TASK TO CARRY OUT –
In full and unaltered, output the records below.

AVAILABLE RECORDS –
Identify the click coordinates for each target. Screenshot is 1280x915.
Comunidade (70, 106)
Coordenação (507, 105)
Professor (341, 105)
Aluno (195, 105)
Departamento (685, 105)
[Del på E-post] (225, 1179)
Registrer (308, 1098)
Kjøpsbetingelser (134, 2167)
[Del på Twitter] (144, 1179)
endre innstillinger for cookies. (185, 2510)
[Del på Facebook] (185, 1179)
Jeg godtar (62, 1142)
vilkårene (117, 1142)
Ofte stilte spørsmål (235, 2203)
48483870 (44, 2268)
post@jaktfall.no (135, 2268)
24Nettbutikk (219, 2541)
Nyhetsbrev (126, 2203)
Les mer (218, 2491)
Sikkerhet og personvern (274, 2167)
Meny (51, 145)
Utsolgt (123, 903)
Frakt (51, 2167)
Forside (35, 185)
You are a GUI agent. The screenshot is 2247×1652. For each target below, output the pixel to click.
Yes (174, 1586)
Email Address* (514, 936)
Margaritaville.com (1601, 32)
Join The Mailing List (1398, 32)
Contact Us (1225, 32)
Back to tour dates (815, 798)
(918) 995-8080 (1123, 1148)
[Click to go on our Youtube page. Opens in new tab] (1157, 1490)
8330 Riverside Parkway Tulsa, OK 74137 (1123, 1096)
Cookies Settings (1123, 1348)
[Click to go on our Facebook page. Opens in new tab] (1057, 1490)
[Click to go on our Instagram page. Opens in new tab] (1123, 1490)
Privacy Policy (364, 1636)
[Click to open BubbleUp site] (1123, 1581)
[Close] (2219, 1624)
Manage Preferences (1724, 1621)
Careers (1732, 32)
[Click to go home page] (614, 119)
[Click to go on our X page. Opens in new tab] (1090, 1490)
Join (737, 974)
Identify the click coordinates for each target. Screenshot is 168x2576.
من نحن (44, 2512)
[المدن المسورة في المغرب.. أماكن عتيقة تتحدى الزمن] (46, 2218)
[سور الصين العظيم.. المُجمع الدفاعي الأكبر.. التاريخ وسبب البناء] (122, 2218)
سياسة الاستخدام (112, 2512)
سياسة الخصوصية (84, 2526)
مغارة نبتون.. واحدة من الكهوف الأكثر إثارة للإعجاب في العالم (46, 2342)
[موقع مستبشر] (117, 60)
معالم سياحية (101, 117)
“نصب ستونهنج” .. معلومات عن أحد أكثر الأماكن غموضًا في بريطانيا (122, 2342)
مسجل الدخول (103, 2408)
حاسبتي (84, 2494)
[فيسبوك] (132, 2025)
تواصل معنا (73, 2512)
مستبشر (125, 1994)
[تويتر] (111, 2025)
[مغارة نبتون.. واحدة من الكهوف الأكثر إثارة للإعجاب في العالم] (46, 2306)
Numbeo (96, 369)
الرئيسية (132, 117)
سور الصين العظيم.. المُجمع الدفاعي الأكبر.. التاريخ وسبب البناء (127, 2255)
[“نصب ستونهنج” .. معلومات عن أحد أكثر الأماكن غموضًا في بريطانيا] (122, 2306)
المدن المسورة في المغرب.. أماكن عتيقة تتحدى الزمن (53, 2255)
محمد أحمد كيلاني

RESPONSE TO THE TASK –
Identify the click coordinates for each target. Screenshot is 1280x915.
Comunidade (70, 106)
Coordenação (507, 105)
Professor (341, 105)
Aluno (195, 105)
Departamento (685, 105)
[Del på E-post] (225, 1179)
Registrer (308, 1098)
Kjøpsbetingelser (134, 2167)
[Del på Twitter] (144, 1179)
endre innstillinger for cookies. (185, 2510)
[Del på Facebook] (185, 1179)
Jeg godtar (62, 1142)
vilkårene (117, 1142)
Ofte stilte spørsmål (235, 2203)
48483870 (44, 2268)
post@jaktfall.no (135, 2268)
24Nettbutikk (219, 2541)
Nyhetsbrev (126, 2203)
Les mer (218, 2491)
Sikkerhet og personvern (274, 2167)
Meny (51, 145)
Utsolgt (123, 903)
Frakt (51, 2167)
Forside (35, 185)
You are a GUI agent. The screenshot is 2247×1652. For each target below, output the pixel to click.
Yes (174, 1586)
Email Address* (514, 936)
Margaritaville.com (1601, 32)
Join The Mailing List (1398, 32)
Contact Us (1225, 32)
Back to tour dates (815, 798)
(918) 995-8080 (1123, 1148)
[Click to go on our Youtube page. Opens in new tab] (1157, 1490)
8330 Riverside Parkway Tulsa, OK 74137 (1123, 1096)
Cookies Settings (1123, 1348)
[Click to go on our Facebook page. Opens in new tab] (1057, 1490)
[Click to go on our Instagram page. Opens in new tab] (1123, 1490)
Privacy Policy (364, 1636)
[Click to open BubbleUp site] (1123, 1581)
[Close] (2219, 1624)
Manage Preferences (1724, 1621)
Careers (1732, 32)
[Click to go home page] (614, 119)
[Click to go on our X page. Opens in new tab] (1090, 1490)
Join (737, 974)
Identify the click coordinates for each target. Screenshot is 168x2576.
من نحن (44, 2512)
[المدن المسورة في المغرب.. أماكن عتيقة تتحدى الزمن] (46, 2218)
[سور الصين العظيم.. المُجمع الدفاعي الأكبر.. التاريخ وسبب البناء] (122, 2218)
سياسة الاستخدام (112, 2512)
سياسة الخصوصية (84, 2526)
مغارة نبتون.. واحدة من الكهوف الأكثر إثارة للإعجاب في العالم (46, 2342)
[موقع مستبشر] (117, 60)
معالم سياحية (101, 117)
“نصب ستونهنج” .. معلومات عن أحد أكثر الأماكن غموضًا في بريطانيا (122, 2342)
مسجل الدخول (103, 2408)
حاسبتي (84, 2494)
[فيسبوك] (132, 2025)
تواصل معنا (73, 2512)
مستبشر (125, 1994)
[تويتر] (111, 2025)
[مغارة نبتون.. واحدة من الكهوف الأكثر إثارة للإعجاب في العالم] (46, 2306)
Numbeo (96, 369)
الرئيسية (132, 117)
سور الصين العظيم.. المُجمع الدفاعي الأكبر.. التاريخ وسبب البناء (127, 2255)
[“نصب ستونهنج” .. معلومات عن أحد أكثر الأماكن غموضًا في بريطانيا] (122, 2306)
المدن المسورة في المغرب.. أماكن عتيقة تتحدى الزمن (53, 2255)
محمد أحمد كيلاني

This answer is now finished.